=== The records ===
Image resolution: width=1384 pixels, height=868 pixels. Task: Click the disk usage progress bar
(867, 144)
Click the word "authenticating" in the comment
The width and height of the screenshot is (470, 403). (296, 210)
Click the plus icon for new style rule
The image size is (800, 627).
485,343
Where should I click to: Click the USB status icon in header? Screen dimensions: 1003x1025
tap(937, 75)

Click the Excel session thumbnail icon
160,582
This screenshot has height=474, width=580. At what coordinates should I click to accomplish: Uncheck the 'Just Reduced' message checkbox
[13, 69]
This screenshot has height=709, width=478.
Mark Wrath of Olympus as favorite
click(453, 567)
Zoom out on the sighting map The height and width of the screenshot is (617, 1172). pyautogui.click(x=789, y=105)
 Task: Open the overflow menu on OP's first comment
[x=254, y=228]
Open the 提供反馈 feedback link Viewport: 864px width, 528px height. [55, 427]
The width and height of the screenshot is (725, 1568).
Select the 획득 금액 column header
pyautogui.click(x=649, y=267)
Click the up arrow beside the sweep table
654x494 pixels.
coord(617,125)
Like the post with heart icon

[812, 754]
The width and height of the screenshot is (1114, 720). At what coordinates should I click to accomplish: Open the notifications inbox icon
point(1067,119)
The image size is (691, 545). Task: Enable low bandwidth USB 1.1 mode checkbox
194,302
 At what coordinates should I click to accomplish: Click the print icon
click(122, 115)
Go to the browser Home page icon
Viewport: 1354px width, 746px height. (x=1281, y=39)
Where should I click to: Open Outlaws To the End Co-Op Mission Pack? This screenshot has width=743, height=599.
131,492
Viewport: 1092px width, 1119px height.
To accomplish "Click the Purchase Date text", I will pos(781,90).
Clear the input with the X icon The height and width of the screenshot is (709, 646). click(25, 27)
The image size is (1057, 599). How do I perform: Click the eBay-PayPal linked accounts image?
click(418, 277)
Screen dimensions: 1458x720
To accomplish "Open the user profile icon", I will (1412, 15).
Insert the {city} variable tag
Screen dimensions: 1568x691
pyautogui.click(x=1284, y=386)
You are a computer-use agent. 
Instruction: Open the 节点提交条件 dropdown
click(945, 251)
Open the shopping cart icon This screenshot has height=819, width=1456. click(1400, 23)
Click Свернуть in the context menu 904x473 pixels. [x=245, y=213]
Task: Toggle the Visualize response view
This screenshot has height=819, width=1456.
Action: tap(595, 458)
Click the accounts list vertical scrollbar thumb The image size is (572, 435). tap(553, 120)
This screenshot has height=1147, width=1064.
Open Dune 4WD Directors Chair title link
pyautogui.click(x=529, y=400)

=== Aim of the exercise ===
Produce the material again exactly as it is shown above.

=== Output for this exercise ===
Image resolution: width=1384 pixels, height=868 pixels. Task: Click the disk usage progress bar
(867, 144)
Click the word "authenticating" in the comment
The width and height of the screenshot is (470, 403). (296, 210)
Click the plus icon for new style rule
The image size is (800, 627).
485,343
Where should I click to: Click the USB status icon in header? Screen dimensions: 1003x1025
tap(937, 75)

Click the Excel session thumbnail icon
160,582
This screenshot has height=474, width=580. At what coordinates should I click to accomplish: Uncheck the 'Just Reduced' message checkbox
[13, 69]
This screenshot has height=709, width=478.
Mark Wrath of Olympus as favorite
click(453, 567)
Zoom out on the sighting map The height and width of the screenshot is (617, 1172). pyautogui.click(x=789, y=105)
 Task: Open the overflow menu on OP's first comment
[x=254, y=228]
Open the 提供反馈 feedback link Viewport: 864px width, 528px height. [55, 427]
The width and height of the screenshot is (725, 1568).
Select the 획득 금액 column header
pyautogui.click(x=649, y=267)
Click the up arrow beside the sweep table
654x494 pixels.
coord(617,125)
Like the post with heart icon

[812, 754]
The width and height of the screenshot is (1114, 720). At what coordinates should I click to accomplish: Open the notifications inbox icon
point(1067,119)
The image size is (691, 545). Task: Enable low bandwidth USB 1.1 mode checkbox
194,302
 At what coordinates should I click to accomplish: Click the print icon
click(122, 115)
Go to the browser Home page icon
Viewport: 1354px width, 746px height. (x=1281, y=39)
Where should I click to: Open Outlaws To the End Co-Op Mission Pack? This screenshot has width=743, height=599.
131,492
Viewport: 1092px width, 1119px height.
To accomplish "Click the Purchase Date text", I will pos(781,90).
Clear the input with the X icon The height and width of the screenshot is (709, 646). click(25, 27)
The image size is (1057, 599). How do I perform: Click the eBay-PayPal linked accounts image?
click(418, 277)
Screen dimensions: 1458x720
To accomplish "Open the user profile icon", I will (1412, 15).
Insert the {city} variable tag
Screen dimensions: 1568x691
pyautogui.click(x=1284, y=386)
You are a computer-use agent. 
Instruction: Open the 节点提交条件 dropdown
click(945, 251)
Open the shopping cart icon This screenshot has height=819, width=1456. click(1400, 23)
Click Свернуть in the context menu 904x473 pixels. [x=245, y=213]
Task: Toggle the Visualize response view
This screenshot has height=819, width=1456.
Action: tap(595, 458)
Click the accounts list vertical scrollbar thumb The image size is (572, 435). tap(553, 120)
This screenshot has height=1147, width=1064.
Open Dune 4WD Directors Chair title link
pyautogui.click(x=529, y=400)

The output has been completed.